Study: Hypertension Hits Rich, Poor Nations Unevenly

A new study finds the number of people with hypertension has doubled over the last 30 years to 1.28 billion, mostly in developing countries.

 

The study led by Imperial College London and the World Health Organization is the first comprehensive global analysis of trends in hypertension prevalence, detection, treatment and control.

 

Data from more than 100 million people aged 30 to 79 in 184 countries showed that more than 700 million people with hypertension, a life-threatening illness, go untreated. Most do so because they are undiagnosed and do not know they have this condition.

 

Bente Mikkelsen, director of WHO’s department of noncommunicable diseases, said lack of knowledge can have deadly consequences.

 

“First of all,” Mikkelsen said, “we know that cardiovascular disease is the leading cause of deaths.

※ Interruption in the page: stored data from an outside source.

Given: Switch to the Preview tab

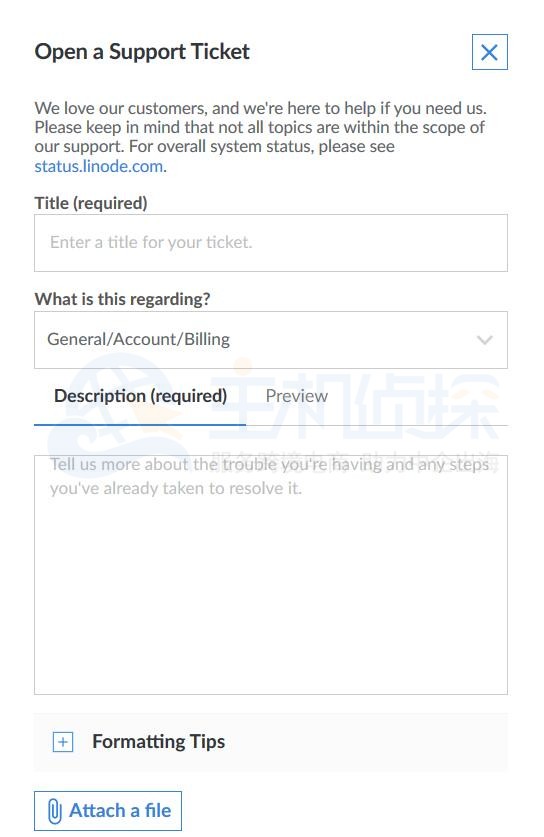Looking at the screenshot, I should click(296, 396).
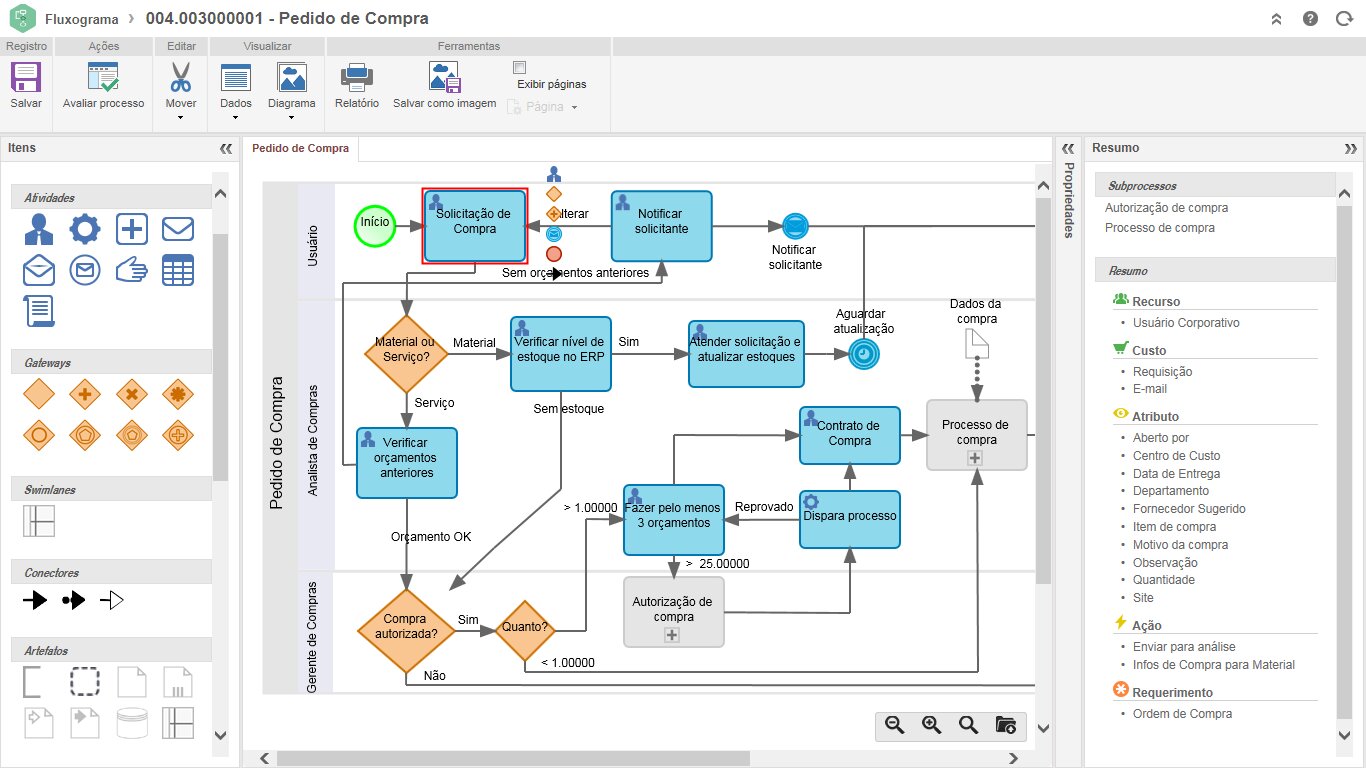This screenshot has width=1366, height=768.
Task: Click Salvar como imagem icon
Action: coord(444,78)
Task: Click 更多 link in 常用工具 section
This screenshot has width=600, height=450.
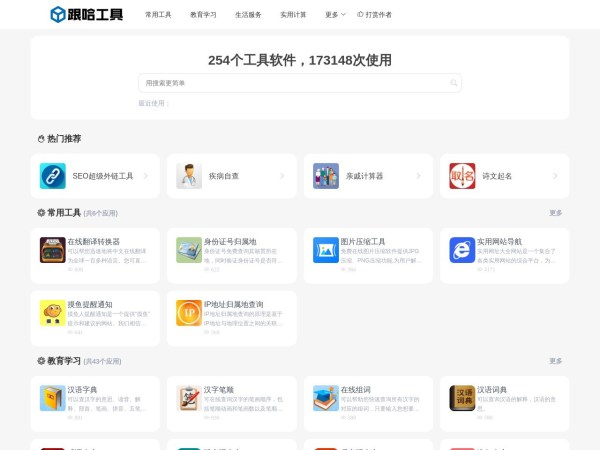Action: (x=555, y=213)
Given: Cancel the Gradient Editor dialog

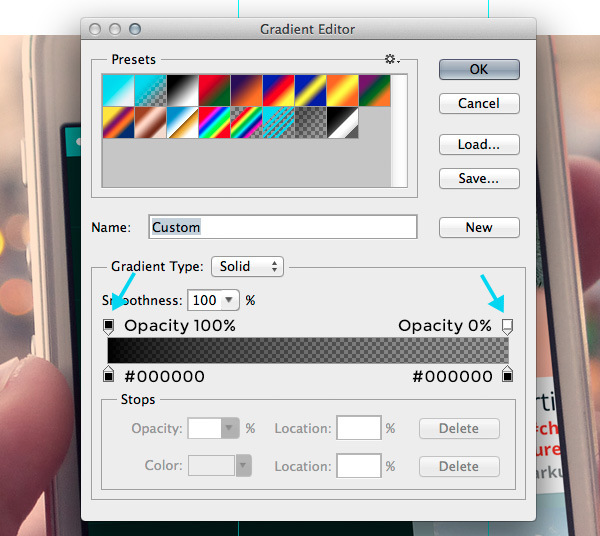Looking at the screenshot, I should (x=479, y=103).
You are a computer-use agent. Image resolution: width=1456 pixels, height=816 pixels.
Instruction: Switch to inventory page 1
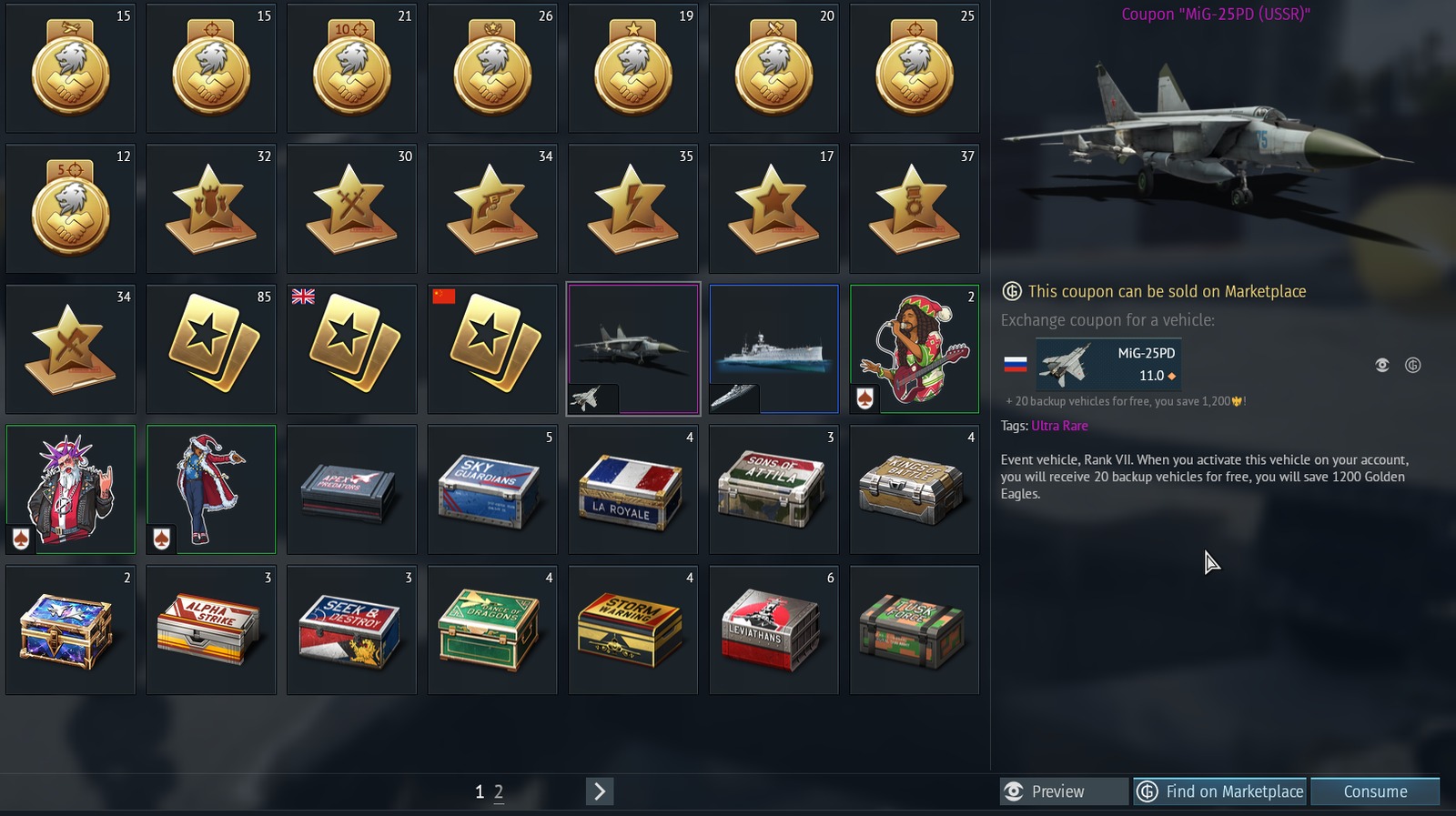click(x=480, y=792)
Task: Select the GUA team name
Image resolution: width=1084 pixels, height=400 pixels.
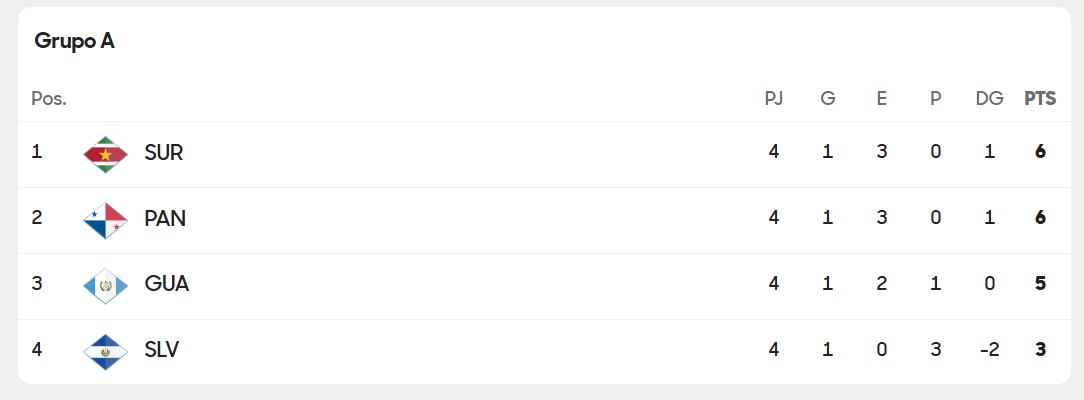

In the last global health estimates, we know that 17.1 million people are dying from cardiovascular diseases every year. And we know that hypertension is the main reason among those.”

 

Hypertension significantly increases the risk of heart, brain and kidney diseases and is a leading cause of death worldwide. Major risk factors include unhealthy diets, lack of physical activity, consumption of tobacco and alcohol, and obesity, regarded by some as the tsunami of risk factors.

 

Besides advocating healthy lifestyles, authors of the report say hypertension can be easily detected by measuring blood pressure and often can be effectively treated with low-cost medications.

 

Over the past three decades, the study found, the burden of hypertension has shifted from wealthy nations to low-and-middle-income countries.  Majid Ezzati, professor of global environmental health at Imperial College London, said that while hypertension has decreased in wealthy nations, it has increased in many of the poorer countries.

 

“So many parts of sub-Saharan Africa, parts of South Asia, some of the Pacific Island nations, they are still not actually getting the treatment that is needed,” Ezzati said. “So, in an era that we are focusing a lot on equity in treatment — and again, this is something that we have been hearing every day for the past year and a half, inequity in diagnosis, inequity in treatment — this is again something that as a global health community we need to be aware of.”

 

The study found treatment rates in these regions were below 25 percent for women and 20 percent for men.  In comparison, it reported that more than 70 percent of men and women with hypertension in Canada, Iceland and South Korea were likely to receive medication to effectively treat and control this serious medical condition.